My more considered response, which I’m still working through in my own head, is simply this: it doesn’t necessarily need to mean anything. The role of allegory, at least in terms of my own reactions, isn’t so much to convey a message as to set up a chain of associations in the viewer’s mind. The Shining and Apocalypse Now are echo chambers in which images and symbols can jangle against one another, evoking other myths and works of art, and setting off unexpected vibrations within the story. The best allegories should be all but invisible, at least at first viewing, and even afterward, they continue to resist verbalization, because any allegory sounds weak and reductive when boiled down to a sentence or two. If we say that The Shining is about the violence inherent in the American experience, we risk two responses: first, a sense that this message isn’t exactly original, and second, a stubborn insistence that the movie isn’t about this, but rather a series of images and moments that can take up their own life in the experience of the viewer.

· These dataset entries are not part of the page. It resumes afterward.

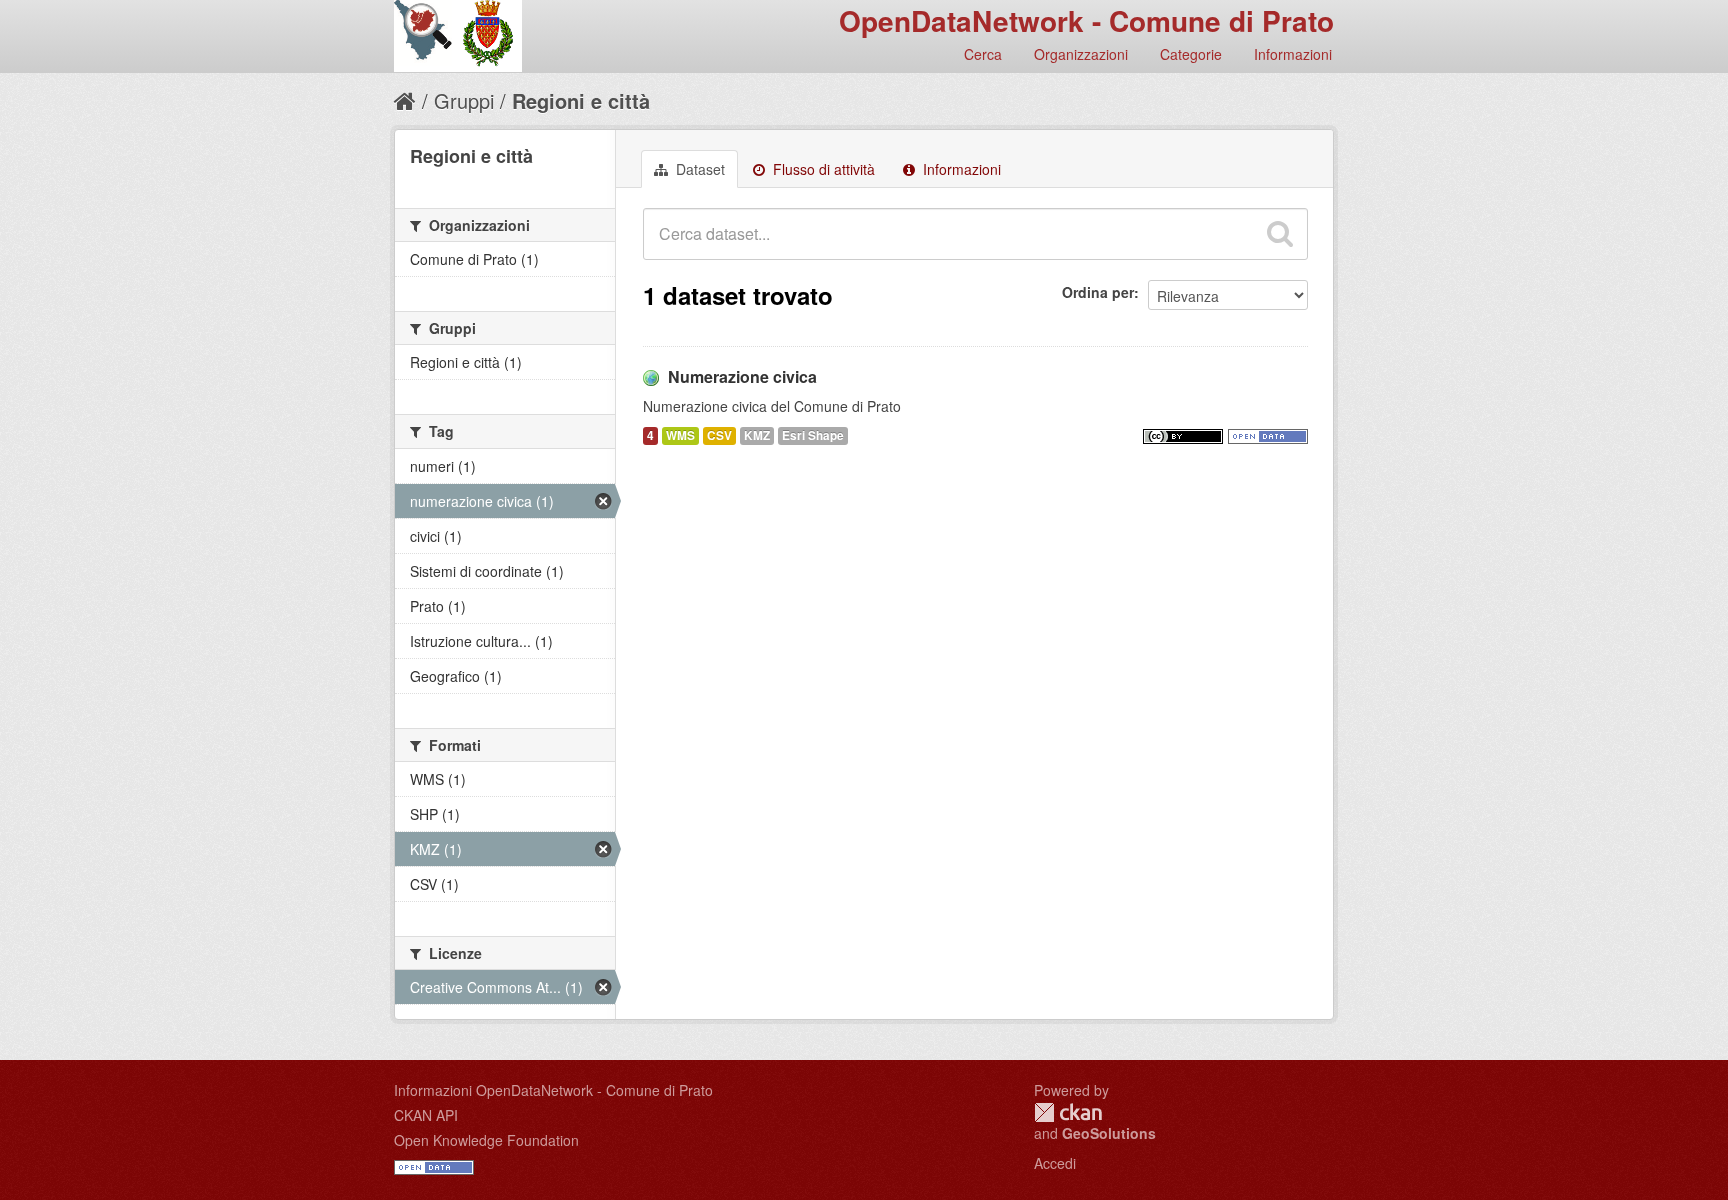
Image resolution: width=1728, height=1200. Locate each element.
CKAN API (426, 1115)
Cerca (983, 54)
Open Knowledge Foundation (486, 1140)
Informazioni (1293, 54)
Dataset (698, 169)
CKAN (1068, 1112)
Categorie (1191, 54)
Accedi (1055, 1163)
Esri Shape (813, 435)
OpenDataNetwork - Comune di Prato (1086, 20)
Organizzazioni (1081, 54)
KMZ (757, 435)
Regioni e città (581, 100)
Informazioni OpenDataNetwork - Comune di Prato (553, 1090)
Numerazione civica (742, 376)
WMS (680, 435)
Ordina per (1098, 292)
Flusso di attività (822, 169)
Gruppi (464, 100)
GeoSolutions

Which brings us to perhaps the most useful aspect of allegory: it helps the author find his way. I’ve written before about how structural constraints allow a writer to make unexpected discoveries about his own story, and though I was referring mostly to genre and plot, it also applies to allegory—which is only another way of bringing the reader from point A to B. And it seems clear that Coppola and Kubrick came up with artistic discoveries, using their allegorical elements as a guide, that they wouldn’t have made otherwise. Coppola admits that he didn’t have an ending to Apocalypse Now until almost the day they shot it, when he saw that a mythic journey had to have an equally mythic ending—that is, the sacrifice of the divine king. And The Shining is full of design choices that owe their existence to an almost subterranean allegory, invisible at first, but imperceptibly enriching the viewer’s experience. Is there a deeper meaning? Sure. But not one that can easily be put into words—at least not when it’s all there in Nicholson’s eyes.